= Beginning of Section =
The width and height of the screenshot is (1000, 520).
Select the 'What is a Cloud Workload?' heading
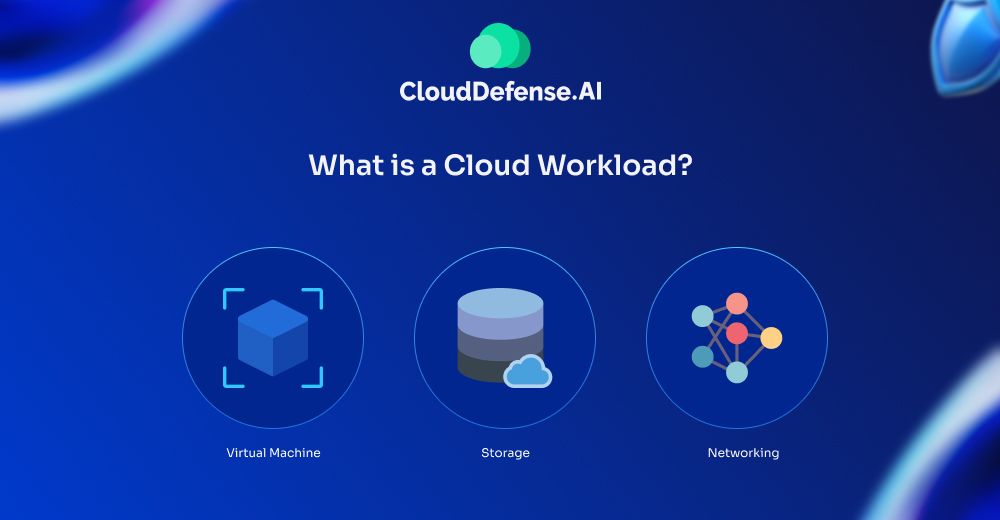[500, 165]
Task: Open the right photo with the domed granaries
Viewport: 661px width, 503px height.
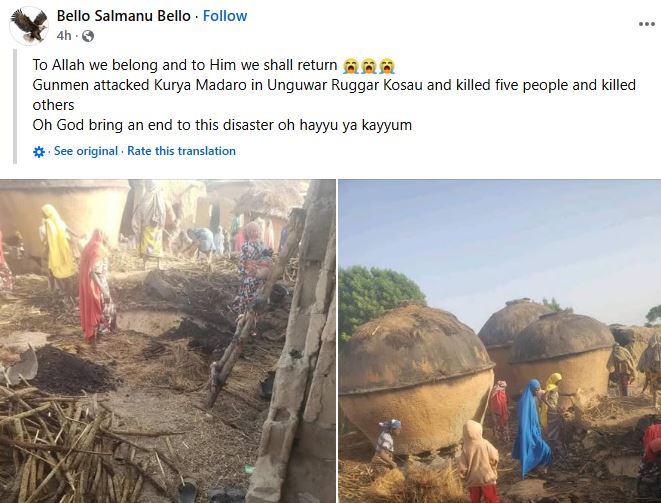Action: coord(499,340)
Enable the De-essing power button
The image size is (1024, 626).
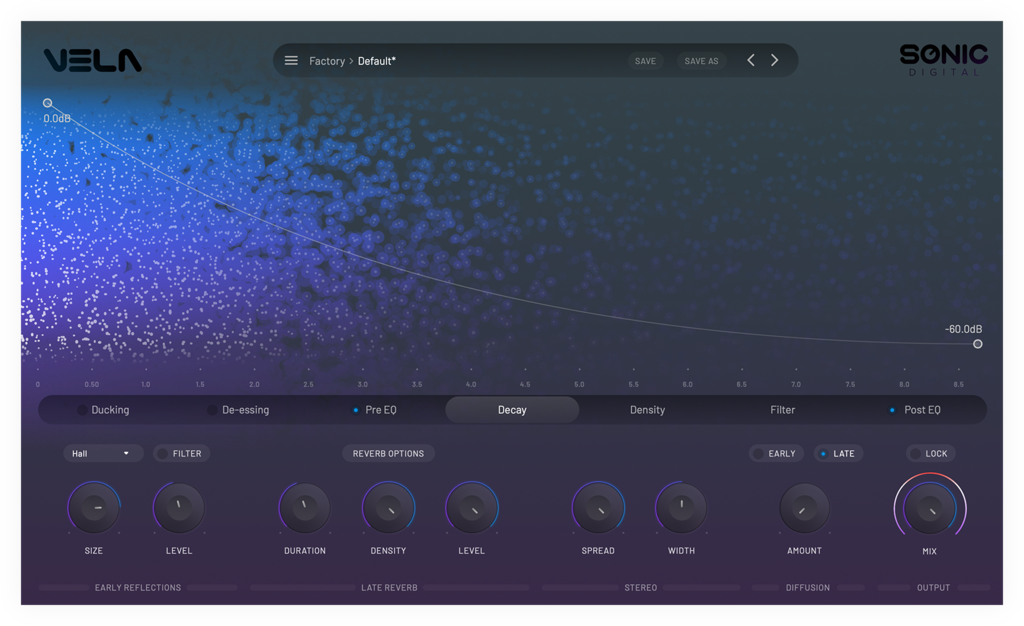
= End of Section =
With pictures omitted, reproduce exactly the lines from the line containing "Select the 'What" through the end of the data above.

■ Reply
Select the 'What is a Cloud Workload?' heading
[500, 165]
Task: Open the right photo with the domed granaries
Viewport: 661px width, 503px height.
Action: coord(499,340)
Enable the De-essing power button
The image size is (1024, 626).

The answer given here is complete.